Work instructions
Return every line of the records below unchanged, keeping them in their original order.

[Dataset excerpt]
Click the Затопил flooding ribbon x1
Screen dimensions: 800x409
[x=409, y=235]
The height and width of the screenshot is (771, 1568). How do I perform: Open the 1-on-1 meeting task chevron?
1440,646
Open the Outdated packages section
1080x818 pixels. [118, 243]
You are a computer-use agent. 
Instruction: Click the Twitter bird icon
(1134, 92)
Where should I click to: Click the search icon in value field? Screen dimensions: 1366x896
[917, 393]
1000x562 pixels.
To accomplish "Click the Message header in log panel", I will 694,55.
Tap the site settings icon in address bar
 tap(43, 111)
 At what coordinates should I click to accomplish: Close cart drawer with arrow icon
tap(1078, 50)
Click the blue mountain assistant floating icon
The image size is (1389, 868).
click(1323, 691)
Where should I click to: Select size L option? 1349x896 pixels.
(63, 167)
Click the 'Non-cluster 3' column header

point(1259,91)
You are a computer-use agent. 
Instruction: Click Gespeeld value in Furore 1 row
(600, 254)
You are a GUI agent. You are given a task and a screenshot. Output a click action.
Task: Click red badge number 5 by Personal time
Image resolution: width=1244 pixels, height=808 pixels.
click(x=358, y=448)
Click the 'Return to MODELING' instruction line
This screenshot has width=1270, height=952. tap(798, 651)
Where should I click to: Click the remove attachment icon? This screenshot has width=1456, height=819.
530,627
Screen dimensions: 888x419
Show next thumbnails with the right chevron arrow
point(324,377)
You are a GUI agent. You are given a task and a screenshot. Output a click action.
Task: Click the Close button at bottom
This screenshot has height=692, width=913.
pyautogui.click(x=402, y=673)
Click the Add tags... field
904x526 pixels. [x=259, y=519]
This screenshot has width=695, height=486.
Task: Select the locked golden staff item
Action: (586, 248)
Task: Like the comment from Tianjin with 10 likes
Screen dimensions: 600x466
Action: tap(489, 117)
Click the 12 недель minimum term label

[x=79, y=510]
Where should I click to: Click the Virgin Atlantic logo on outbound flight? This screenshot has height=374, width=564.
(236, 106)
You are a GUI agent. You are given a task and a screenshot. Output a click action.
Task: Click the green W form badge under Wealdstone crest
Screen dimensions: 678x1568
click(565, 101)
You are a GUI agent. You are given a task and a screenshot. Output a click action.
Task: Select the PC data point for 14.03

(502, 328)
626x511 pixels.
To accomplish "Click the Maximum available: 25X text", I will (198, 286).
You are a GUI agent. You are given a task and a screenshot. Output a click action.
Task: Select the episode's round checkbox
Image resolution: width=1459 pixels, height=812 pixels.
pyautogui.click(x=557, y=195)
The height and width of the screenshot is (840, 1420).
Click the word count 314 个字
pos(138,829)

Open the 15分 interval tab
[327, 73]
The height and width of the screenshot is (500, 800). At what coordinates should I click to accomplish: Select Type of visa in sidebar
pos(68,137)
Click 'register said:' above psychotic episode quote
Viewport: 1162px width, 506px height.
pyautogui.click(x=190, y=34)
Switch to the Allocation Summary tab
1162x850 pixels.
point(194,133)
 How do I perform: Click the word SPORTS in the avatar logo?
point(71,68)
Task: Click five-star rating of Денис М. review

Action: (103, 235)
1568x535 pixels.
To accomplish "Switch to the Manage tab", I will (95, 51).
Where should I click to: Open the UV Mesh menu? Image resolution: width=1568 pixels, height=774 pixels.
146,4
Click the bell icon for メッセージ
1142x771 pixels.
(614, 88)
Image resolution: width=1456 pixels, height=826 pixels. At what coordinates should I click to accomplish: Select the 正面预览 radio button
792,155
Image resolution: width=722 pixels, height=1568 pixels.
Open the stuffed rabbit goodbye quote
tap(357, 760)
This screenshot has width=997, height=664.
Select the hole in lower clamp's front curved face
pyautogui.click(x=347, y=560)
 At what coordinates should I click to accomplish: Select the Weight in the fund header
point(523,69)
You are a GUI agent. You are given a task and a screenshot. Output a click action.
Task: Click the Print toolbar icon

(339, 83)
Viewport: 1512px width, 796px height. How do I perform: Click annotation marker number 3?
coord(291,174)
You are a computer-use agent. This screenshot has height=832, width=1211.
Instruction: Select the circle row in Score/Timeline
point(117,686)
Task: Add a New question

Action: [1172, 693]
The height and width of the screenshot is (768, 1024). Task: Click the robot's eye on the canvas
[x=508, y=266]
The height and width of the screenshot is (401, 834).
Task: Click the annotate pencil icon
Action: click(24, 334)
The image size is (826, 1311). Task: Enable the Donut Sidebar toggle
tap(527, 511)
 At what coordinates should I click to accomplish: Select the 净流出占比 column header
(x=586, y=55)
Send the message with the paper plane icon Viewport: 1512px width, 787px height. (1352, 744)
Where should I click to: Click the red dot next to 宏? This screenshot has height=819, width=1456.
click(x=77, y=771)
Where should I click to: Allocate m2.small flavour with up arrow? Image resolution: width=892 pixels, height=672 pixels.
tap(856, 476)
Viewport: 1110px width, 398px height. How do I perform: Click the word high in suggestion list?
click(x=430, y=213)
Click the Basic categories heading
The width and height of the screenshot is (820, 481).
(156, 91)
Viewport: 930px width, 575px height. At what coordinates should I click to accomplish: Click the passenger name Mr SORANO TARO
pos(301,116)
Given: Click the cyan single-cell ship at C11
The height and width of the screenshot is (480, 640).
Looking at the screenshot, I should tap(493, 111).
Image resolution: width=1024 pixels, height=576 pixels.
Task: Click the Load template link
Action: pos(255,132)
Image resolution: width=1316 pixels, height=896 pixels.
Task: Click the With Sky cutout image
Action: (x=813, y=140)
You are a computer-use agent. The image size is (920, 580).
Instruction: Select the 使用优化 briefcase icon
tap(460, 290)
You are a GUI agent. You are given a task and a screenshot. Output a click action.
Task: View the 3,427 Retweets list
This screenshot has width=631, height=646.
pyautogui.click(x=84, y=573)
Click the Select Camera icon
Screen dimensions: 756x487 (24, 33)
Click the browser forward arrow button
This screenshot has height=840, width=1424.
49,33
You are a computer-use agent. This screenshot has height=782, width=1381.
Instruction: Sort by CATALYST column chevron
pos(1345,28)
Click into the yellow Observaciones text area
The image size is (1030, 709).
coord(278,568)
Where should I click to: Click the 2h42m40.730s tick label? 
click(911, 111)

Task solution
Click the Затопил flooding ribbon x1
Screen dimensions: 800x409
[x=409, y=235]
The height and width of the screenshot is (771, 1568). How do I perform: Open the 1-on-1 meeting task chevron?
1440,646
Open the Outdated packages section
1080x818 pixels. [118, 243]
You are a computer-use agent. 
Instruction: Click the Twitter bird icon
(1134, 92)
Where should I click to: Click the search icon in value field? Screen dimensions: 1366x896
[917, 393]
1000x562 pixels.
To accomplish "Click the Message header in log panel", I will 694,55.
Tap the site settings icon in address bar
 tap(43, 111)
 At what coordinates should I click to accomplish: Close cart drawer with arrow icon
tap(1078, 50)
Click the blue mountain assistant floating icon
The image size is (1389, 868).
click(1323, 691)
Where should I click to: Select size L option? 1349x896 pixels.
(63, 167)
Click the 'Non-cluster 3' column header

point(1259,91)
You are a computer-use agent. 
Instruction: Click Gespeeld value in Furore 1 row
(600, 254)
You are a GUI agent. You are given a task and a screenshot. Output a click action.
Task: Click red badge number 5 by Personal time
Image resolution: width=1244 pixels, height=808 pixels.
click(x=358, y=448)
Click the 'Return to MODELING' instruction line
This screenshot has width=1270, height=952. tap(798, 651)
Where should I click to: Click the remove attachment icon? This screenshot has width=1456, height=819.
530,627
Screen dimensions: 888x419
Show next thumbnails with the right chevron arrow
point(324,377)
You are a GUI agent. You are given a task and a screenshot. Output a click action.
Task: Click the Close button at bottom
This screenshot has height=692, width=913.
pyautogui.click(x=402, y=673)
Click the Add tags... field
904x526 pixels. [x=259, y=519]
This screenshot has width=695, height=486.
Task: Select the locked golden staff item
Action: (586, 248)
Task: Like the comment from Tianjin with 10 likes
Screen dimensions: 600x466
Action: tap(489, 117)
Click the 12 недель minimum term label

[x=79, y=510]
Where should I click to: Click the Virgin Atlantic logo on outbound flight? This screenshot has height=374, width=564.
(236, 106)
You are a GUI agent. You are given a task and a screenshot. Output a click action.
Task: Click the green W form badge under Wealdstone crest
Screen dimensions: 678x1568
click(565, 101)
You are a GUI agent. You are given a task and a screenshot. Output a click action.
Task: Select the PC data point for 14.03

(502, 328)
626x511 pixels.
To accomplish "Click the Maximum available: 25X text", I will (198, 286).
You are a GUI agent. You are given a task and a screenshot. Output a click action.
Task: Select the episode's round checkbox
Image resolution: width=1459 pixels, height=812 pixels.
pyautogui.click(x=557, y=195)
The height and width of the screenshot is (840, 1420).
Click the word count 314 个字
pos(138,829)

Open the 15分 interval tab
[327, 73]
The height and width of the screenshot is (500, 800). At what coordinates should I click to accomplish: Select Type of visa in sidebar
pos(68,137)
Click 'register said:' above psychotic episode quote
Viewport: 1162px width, 506px height.
pyautogui.click(x=190, y=34)
Switch to the Allocation Summary tab
1162x850 pixels.
point(194,133)
 How do I perform: Click the word SPORTS in the avatar logo?
point(71,68)
Task: Click five-star rating of Денис М. review

Action: (103, 235)
1568x535 pixels.
To accomplish "Switch to the Manage tab", I will (95, 51).
Where should I click to: Open the UV Mesh menu? Image resolution: width=1568 pixels, height=774 pixels.
146,4
Click the bell icon for メッセージ
1142x771 pixels.
(614, 88)
Image resolution: width=1456 pixels, height=826 pixels. At what coordinates should I click to accomplish: Select the 正面预览 radio button
792,155
Image resolution: width=722 pixels, height=1568 pixels.
Open the stuffed rabbit goodbye quote
tap(357, 760)
This screenshot has width=997, height=664.
Select the hole in lower clamp's front curved face
pyautogui.click(x=347, y=560)
 At what coordinates should I click to accomplish: Select the Weight in the fund header
point(523,69)
You are a GUI agent. You are given a task and a screenshot. Output a click action.
Task: Click the Print toolbar icon

(339, 83)
Viewport: 1512px width, 796px height. How do I perform: Click annotation marker number 3?
coord(291,174)
You are a computer-use agent. This screenshot has height=832, width=1211.
Instruction: Select the circle row in Score/Timeline
point(117,686)
Task: Add a New question

Action: [1172, 693]
The height and width of the screenshot is (768, 1024). Task: Click the robot's eye on the canvas
[x=508, y=266]
The height and width of the screenshot is (401, 834).
Task: Click the annotate pencil icon
Action: click(24, 334)
The image size is (826, 1311). Task: Enable the Donut Sidebar toggle
tap(527, 511)
 At what coordinates should I click to accomplish: Select the 净流出占比 column header
(x=586, y=55)
Send the message with the paper plane icon Viewport: 1512px width, 787px height. (1352, 744)
Where should I click to: Click the red dot next to 宏? This screenshot has height=819, width=1456.
click(x=77, y=771)
Where should I click to: Allocate m2.small flavour with up arrow? Image resolution: width=892 pixels, height=672 pixels.
tap(856, 476)
Viewport: 1110px width, 398px height. How do I perform: Click the word high in suggestion list?
click(x=430, y=213)
Click the Basic categories heading
The width and height of the screenshot is (820, 481).
(156, 91)
Viewport: 930px width, 575px height. At what coordinates should I click to accomplish: Click the passenger name Mr SORANO TARO
pos(301,116)
Given: Click the cyan single-cell ship at C11
The height and width of the screenshot is (480, 640).
Looking at the screenshot, I should tap(493, 111).
Image resolution: width=1024 pixels, height=576 pixels.
Task: Click the Load template link
Action: pos(255,132)
Image resolution: width=1316 pixels, height=896 pixels.
Task: Click the With Sky cutout image
Action: (x=813, y=140)
You are a computer-use agent. The image size is (920, 580).
Instruction: Select the 使用优化 briefcase icon
tap(460, 290)
You are a GUI agent. You are given a task and a screenshot. Output a click action.
Task: View the 3,427 Retweets list
This screenshot has width=631, height=646.
pyautogui.click(x=84, y=573)
Click the Select Camera icon
Screen dimensions: 756x487 (24, 33)
Click the browser forward arrow button
This screenshot has height=840, width=1424.
49,33
You are a computer-use agent. This screenshot has height=782, width=1381.
Instruction: Sort by CATALYST column chevron
pos(1345,28)
Click into the yellow Observaciones text area
The image size is (1030, 709).
coord(278,568)
Where should I click to: Click the 2h42m40.730s tick label? 
click(911, 111)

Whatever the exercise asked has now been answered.